A segunda ramificação iluminista que é aceita por Sen propõe a “comparação focada em realizações” (realization – focused comparison) que identifica a impossibilidade de construção de instituições políticas perfeitas e se concentra nos critérios estabelecidos, capazes de orientar as escolhas humanas, para que sejam alternativas justas e viáveis.26 Nessa ramificação, são reconhecidas a ineficiência da fundamentação racional capaz de definir critérios perfeitos de justiça, levando-nos a elaborar parâmetros que permitam escolher entre os múltiplos valores éticos existentes em uma comunidade. Essa vertente é considerada por Sen como a adequada para lidar com questões de justiça nos âmbitos macro e micro, devendo essa teoria orientar as decisões políticas capazes de ampliar a justiça global e minimizar as injustiças intoleráveis. Dentre os principais adeptos da justiça substantiva encontra-se Smith.

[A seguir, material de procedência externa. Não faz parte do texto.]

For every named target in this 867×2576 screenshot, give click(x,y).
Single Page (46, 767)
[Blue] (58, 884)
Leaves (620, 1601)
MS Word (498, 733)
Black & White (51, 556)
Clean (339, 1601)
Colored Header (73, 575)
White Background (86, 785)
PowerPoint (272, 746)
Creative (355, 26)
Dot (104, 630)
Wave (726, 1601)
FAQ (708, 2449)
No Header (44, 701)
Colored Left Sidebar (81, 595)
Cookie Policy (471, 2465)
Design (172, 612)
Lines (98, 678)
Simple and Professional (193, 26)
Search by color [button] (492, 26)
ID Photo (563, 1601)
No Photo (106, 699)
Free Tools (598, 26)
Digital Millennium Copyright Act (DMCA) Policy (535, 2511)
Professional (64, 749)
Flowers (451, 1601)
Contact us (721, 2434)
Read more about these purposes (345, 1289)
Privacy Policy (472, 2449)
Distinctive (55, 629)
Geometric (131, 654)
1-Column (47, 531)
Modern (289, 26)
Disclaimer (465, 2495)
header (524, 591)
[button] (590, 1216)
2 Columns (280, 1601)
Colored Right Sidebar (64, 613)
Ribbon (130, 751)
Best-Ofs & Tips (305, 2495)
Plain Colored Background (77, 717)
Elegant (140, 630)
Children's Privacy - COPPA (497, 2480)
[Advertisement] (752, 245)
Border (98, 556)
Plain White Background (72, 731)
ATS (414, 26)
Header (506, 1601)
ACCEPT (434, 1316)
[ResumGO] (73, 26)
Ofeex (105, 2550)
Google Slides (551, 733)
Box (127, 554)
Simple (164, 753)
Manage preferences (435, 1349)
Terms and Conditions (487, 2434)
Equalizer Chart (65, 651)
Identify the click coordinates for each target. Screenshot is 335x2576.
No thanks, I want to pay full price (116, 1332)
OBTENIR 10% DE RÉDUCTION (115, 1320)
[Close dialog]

A teoria seniana aduz a substituição “da lista heterogênea de bens primários, com seu emprego proeminente de recursos (renda e riqueza) como indicadores de bem-estar, por uma lista de capacidades, e todas elas seriam, então, empregadas para medir a qualidade de vida”.27 Com vistas a garantir essa qualidade de vida, seu modelo de desenvolvimento humano pauta-se na capacidade de funcionamento (functionings) do indivíduo, ou seja, mais do que propiciar bens básicos, o sujeito deve ter a capacidade (capability) necessária para alcançar o que é desejado. Segundo Vita, “o que Sen nos propõe não é propriamente uma teoria da justiça, mas uma concepção de justiça distributiva em sentido estrito”,28 e, com base nas ideias de liberdade e funcionalidade que Sen engendra, a teoria de igualdade de capacidades.29

Nesse sentido, é buscado o desenvolvimento econômico30 a partir das ideias de capacidade e liberdade para a busca de bem-estar que, por sua vez, exige funcionalidades,31 que são “a capacidade igual de funcionar”.32 Em outras palavras, estar adequadamente vestido, nutrido, conseguir ler e compreender um texto, estar livre de epidemias, sendo capaz de participar da vida em comunidade (de associações de moradores, partidos políticos), bem como ter desenvolvido o sentimento de autoestima e reconhecimento.33

Somente partindo dessas funcionalidades é que será proporcionada igualdade de capacidade, isto é, a liberdade efetiva de escolha que, aliada às funcionalidades, proporcionarão igual capacidade ao indivíduo. As funcionalidades são o estado das pessoas, e as capacidades são as ações que as pessoas praticam para alcançar os funcionamentos, sendo um reflexo da liberdade para realizar uma funcionalidade, ou seja, um bem-estar.34 De acordo com Sen, cada pessoa tem funções de bem-estar ou utilidades representados por um pacote de bens e serviços. Para saber qual é o pacote adequado para cada indivíduo, Sen propõe uma “mudança de variável focal” para avaliação e comparação interpessoais das vantagens individuais. Nesse sentido, é preciso focalizar diretamente estados e ações que as pessoas realizam ao viver – isso é o funcionamento. Por exemplo, andar de bicicleta pode para uns ser visto como uma atividade prazerosa e, para outros, um meio de transporte.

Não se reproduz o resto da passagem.